Digging Out After Atlanta, Part 1

In the days following the March 16, 2021 shootings in the Metro Atlanta Area I received texts and emails from several friends asking how I was doing and how I was feeling. 

As an Asian-American elder, their support was a balm for a very painful week. Our family friends left a handwritten note of support on the front porch. One friend brought home-cooked food and another brought a bouquet of flowers from her garden. They were wonderful acts of love.

I spent time talking with Asian American and Pacific Islander (AAPI) friends and family about what they were experiencing and trying to comfort them.

Toward the end of the week I noticed that most all the expressions of support came from my newer People of Color (POC) and White friends. From my oldest White friends: almost nothing. It made me wonder what prevented them from understanding what I was feeling. Perhaps it is a lack of information about my personal and family history, or an assumption that my experience is not so different from theirs. Or perhaps it’s because I have grown and will no longer settle for the damaging Model Minority narrative, and as a result my expectations of my friends has changed. I hope they will learn and grow in their understanding of (and outrage at) anti-AAPI racism.

Stop AAPI Hate in its most recent report, noted 3,795 hate incidents aimed at AAPI people between March 19, 2020 and February 28, 2021.

It has been a year of increasing violence toward AAPI people and, as a result, fear of being attacked  — even though many non-AAPI people are unaware of this. Every day includes a new report of AAPI people being harassed and assaulted.

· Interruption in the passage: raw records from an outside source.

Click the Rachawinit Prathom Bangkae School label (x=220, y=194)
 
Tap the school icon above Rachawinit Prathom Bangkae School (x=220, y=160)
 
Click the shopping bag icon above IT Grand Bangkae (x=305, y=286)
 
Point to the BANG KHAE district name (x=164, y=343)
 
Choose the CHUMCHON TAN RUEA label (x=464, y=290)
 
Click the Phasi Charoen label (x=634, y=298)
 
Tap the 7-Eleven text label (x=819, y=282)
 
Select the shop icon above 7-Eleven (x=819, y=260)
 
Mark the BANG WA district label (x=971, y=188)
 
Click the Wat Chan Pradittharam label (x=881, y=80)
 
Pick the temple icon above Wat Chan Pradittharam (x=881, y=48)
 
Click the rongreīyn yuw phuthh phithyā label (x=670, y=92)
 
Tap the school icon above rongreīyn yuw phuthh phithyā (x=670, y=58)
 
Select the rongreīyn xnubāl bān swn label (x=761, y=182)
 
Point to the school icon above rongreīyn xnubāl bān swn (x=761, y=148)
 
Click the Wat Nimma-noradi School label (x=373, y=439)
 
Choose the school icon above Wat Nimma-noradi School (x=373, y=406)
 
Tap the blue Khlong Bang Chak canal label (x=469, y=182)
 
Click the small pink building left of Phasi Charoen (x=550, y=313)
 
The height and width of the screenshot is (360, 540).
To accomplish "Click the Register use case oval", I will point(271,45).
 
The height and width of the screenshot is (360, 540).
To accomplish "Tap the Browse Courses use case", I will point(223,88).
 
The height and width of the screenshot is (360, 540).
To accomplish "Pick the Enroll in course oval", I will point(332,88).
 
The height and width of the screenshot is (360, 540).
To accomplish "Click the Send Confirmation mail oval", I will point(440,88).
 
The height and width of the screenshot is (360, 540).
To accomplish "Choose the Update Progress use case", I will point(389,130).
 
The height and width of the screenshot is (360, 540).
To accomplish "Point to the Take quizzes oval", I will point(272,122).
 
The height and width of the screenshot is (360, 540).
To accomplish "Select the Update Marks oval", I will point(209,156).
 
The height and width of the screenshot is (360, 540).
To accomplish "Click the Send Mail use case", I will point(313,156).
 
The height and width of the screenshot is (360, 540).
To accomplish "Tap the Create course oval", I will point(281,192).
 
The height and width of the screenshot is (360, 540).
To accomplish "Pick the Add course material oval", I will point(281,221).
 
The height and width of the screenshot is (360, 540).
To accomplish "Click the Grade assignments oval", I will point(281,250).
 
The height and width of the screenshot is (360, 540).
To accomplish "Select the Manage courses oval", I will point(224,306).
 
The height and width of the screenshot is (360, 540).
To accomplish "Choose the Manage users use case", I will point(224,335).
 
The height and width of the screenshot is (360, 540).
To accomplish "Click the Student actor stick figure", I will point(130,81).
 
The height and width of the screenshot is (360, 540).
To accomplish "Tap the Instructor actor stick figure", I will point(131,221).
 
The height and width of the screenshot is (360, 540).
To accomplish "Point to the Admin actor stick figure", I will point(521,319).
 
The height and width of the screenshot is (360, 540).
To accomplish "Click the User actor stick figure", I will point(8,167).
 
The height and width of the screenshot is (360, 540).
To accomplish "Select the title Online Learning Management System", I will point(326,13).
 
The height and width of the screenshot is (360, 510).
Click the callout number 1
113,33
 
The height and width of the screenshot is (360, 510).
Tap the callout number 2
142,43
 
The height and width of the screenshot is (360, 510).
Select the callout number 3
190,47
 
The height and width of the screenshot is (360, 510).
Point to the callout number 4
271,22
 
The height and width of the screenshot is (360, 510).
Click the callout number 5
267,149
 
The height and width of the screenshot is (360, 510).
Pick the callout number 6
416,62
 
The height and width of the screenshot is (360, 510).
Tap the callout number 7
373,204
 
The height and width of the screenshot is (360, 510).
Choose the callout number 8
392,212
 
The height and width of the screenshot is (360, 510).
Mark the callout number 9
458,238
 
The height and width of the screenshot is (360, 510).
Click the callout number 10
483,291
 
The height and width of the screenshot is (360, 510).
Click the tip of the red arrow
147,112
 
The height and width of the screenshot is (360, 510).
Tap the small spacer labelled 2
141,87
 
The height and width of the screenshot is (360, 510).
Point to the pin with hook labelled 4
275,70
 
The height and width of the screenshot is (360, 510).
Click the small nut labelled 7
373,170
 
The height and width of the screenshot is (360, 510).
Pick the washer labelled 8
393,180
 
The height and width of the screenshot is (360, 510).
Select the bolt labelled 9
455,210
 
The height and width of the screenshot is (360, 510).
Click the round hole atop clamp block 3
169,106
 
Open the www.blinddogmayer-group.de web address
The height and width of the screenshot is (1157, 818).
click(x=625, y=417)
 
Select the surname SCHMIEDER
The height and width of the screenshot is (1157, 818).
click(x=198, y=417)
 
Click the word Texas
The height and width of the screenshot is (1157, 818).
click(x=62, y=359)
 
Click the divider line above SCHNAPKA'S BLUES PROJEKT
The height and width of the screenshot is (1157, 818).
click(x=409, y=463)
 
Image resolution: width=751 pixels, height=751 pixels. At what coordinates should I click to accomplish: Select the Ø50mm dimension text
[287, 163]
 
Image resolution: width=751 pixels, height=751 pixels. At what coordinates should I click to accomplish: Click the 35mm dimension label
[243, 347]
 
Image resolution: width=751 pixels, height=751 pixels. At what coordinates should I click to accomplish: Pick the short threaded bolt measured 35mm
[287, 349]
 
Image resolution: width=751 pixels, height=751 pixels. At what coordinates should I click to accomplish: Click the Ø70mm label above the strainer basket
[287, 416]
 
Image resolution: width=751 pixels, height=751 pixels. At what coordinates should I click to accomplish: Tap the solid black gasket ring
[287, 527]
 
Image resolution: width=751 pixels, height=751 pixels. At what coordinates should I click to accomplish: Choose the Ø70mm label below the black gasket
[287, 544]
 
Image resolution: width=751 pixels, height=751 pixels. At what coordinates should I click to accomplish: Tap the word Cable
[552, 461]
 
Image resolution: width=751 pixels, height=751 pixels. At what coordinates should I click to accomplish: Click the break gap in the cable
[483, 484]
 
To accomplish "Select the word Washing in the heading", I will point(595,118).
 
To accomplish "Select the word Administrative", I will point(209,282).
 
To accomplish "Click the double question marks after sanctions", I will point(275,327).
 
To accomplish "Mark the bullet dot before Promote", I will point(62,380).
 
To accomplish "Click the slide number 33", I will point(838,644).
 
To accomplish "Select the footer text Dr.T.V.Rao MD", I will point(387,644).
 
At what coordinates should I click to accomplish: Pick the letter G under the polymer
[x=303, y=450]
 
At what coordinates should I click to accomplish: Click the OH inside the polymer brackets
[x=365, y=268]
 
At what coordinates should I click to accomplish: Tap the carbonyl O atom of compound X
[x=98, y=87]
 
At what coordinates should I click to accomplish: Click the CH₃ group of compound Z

I was chatting with a woman at the dog park soon after the shootings when she asked about the stick I was carrying. “My walking stick,” I said, then added to take advantage of the educational moment – “I’m carrying it in case I need to defend myself.”

Woman: But here, really?

Me: Elderly Asian people are being attacked every day. A woman was beaten and robbed in Daly City yesterday.

Woman: But was it in the daytime? (incredulously)

Me: Yes, in broad daylight.

I suppose the idea that only people walking at night are subject to attack is somehow psychologically protective, but it’s illogical to think that an elderly person would make a point of walking alone at night. And “that kind of violence can’t happen here” is easier to assume than “the person in front of me could easily become the victim of violence.”

Photo: mural from my elementary school

The AAPI community is invisiblized by the dominant U.S. White Supremacist culture* and our issues are rarely covered in the media. We are not supposed to be seen or take up space. Have you ever had those assumptions about your AAPI friends or colleagues? Is it annoying if they ask for something you hadn’t anticipated? Do you think of them differently if they behave this way?

Over the past month I have been thrown back to traumatic memories of growing up in an all White Midwestern town. Walking to and from school young boys would regularly pelt me with racist catcalls: Ching Chong Chinaman! . . . Where are you from? . . . Why don’t you go back where you came from?

This last question made me perplexed and angry: I was in the town where I’d lived since age 2.

Even when I was older, perfect strangers would ask me, “Where are you from?” And when I told them where I lived, they would reply “But where are you really from?” Until I moved away from the Midwest, it seemed like someone was always reminding me that I was a perpetual foreigner – despite being a native, complete with a Midwestern accent.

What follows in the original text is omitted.